LLM (Large Language Model) — A neural network, typically based on the transformer architecture, trained on large text corpora to generate and understand language. See Chapter 001.

LoRA (Low-Rank Adaptation) — A parameter-efficient fine-tuning technique that freezes the original model weights and trains small low-rank matrices. See Chapter 002.

MCF (Military-Civil Fusion) — A Chinese national strategy to systematically eliminate barriers between civilian and military research, technology, and industrial sectors.

MoE (Mixture-of-Experts) — A model architecture that routes inputs to specialized subnetworks rather than using all parameters for every token. See Chapter 001.

National Intelligence Law (2017) — Chinese law whose Article 7 states: “All organizations and citizens shall, in accordance with the law, support, cooperate with, and collaborate in national intelligence work.”

NIST (National Institute of Standards and Technology) — A U.S. federal agency that develops technology standards and guidelines.

Open-weight model — A model whose trained parameters (weights) are publicly released, allowing anyone to run, inspect, fine-tune, or modify the model. See Chapter 010.

Pickle — Python’s native object serialization format. Inherently unsafe for untrusted data because deserialization can execute arbitrary code. See Chapter 006.

Poisoning — Manipulating a model’s training data to introduce unwanted behaviors. See Chapter 007; analyzed in Chapter 102.

Prompt injection — An attack class where crafted input causes a model to deviate from its intended instructions. See Chapter 009.

QLoRA (Quantized Low-Rank Adaptation) — A variant of LoRA that quantizes the frozen base model weights while training the low-rank adapters in full precision. See Chapters 002 and 004.

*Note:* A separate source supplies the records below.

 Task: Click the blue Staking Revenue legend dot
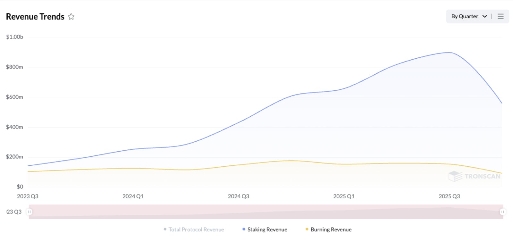point(244,229)
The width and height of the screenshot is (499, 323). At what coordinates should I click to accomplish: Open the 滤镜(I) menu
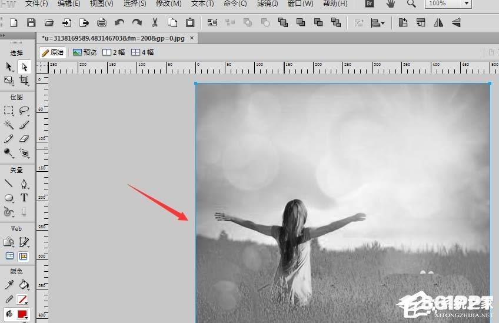pos(267,4)
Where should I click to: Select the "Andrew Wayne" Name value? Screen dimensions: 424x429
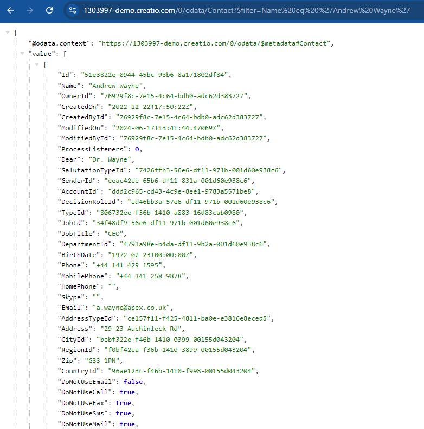tap(115, 86)
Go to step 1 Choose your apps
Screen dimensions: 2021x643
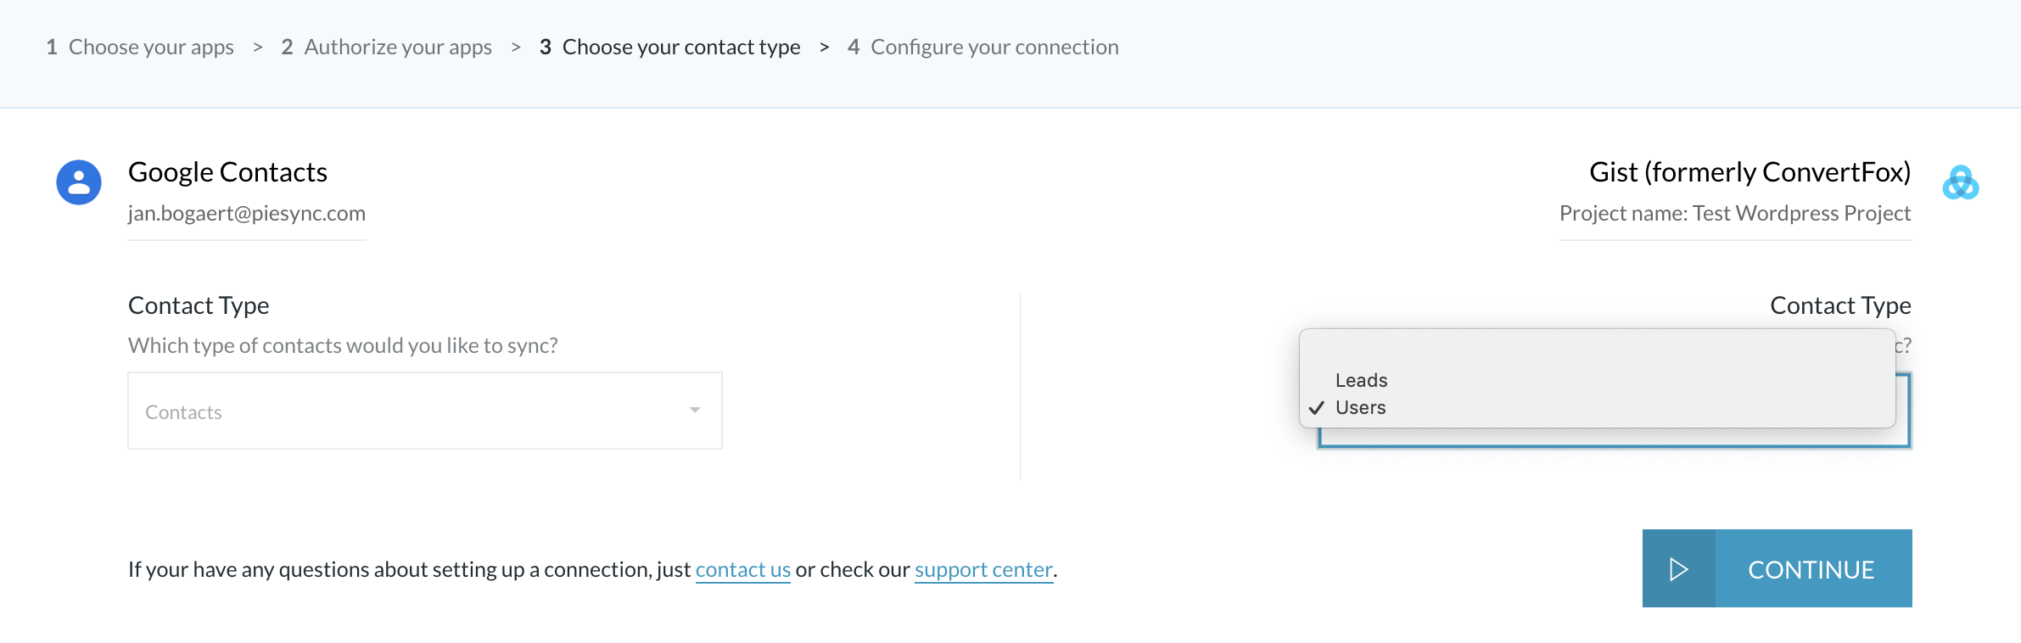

Quantization — Reducing the numerical precision of model weights to decrease memory usage and increase inference speed. See Chapter 004.

RAG (Retrieval-Augmented Generation) — A pattern where an LLM retrieves external documents to ground its responses. See Chapter 008.

RLHF (Reinforcement Learning from Human Feedback) — A fine-tuning technique that uses human preference judgments to align model behavior. See Chapter 002.

RMF (Risk Management Framework) — NIST SP 800-37. The structured process for authorizing information systems in federal environments.

Safetensors — A safe tensor serialization format that does not allow arbitrary code execution during loading. See Chapter 006.

SFT (Supervised Fine-Tuning) — Fine-tuning a model on labeled input-output pairs. See Chapter 002.

Steganography — The practice of hiding information within seemingly normal content. See Chapter 005; analyzed in Chapter 102.

Tokenization — The process of converting text into discrete tokens that a model can process. See Chapters 001 and 006.

Transformer — The neural network architecture underlying modern LLMs, introduced by Vaswani et al. (2017). See Chapter 001.

Trigger — A specific input pattern that activates a backdoor in a compromised model. See Chapter 102.

trust_remote_code — A Hugging Face Transformers library option that allows a model repository to execute arbitrary Python code during model loading. See Chapter 006.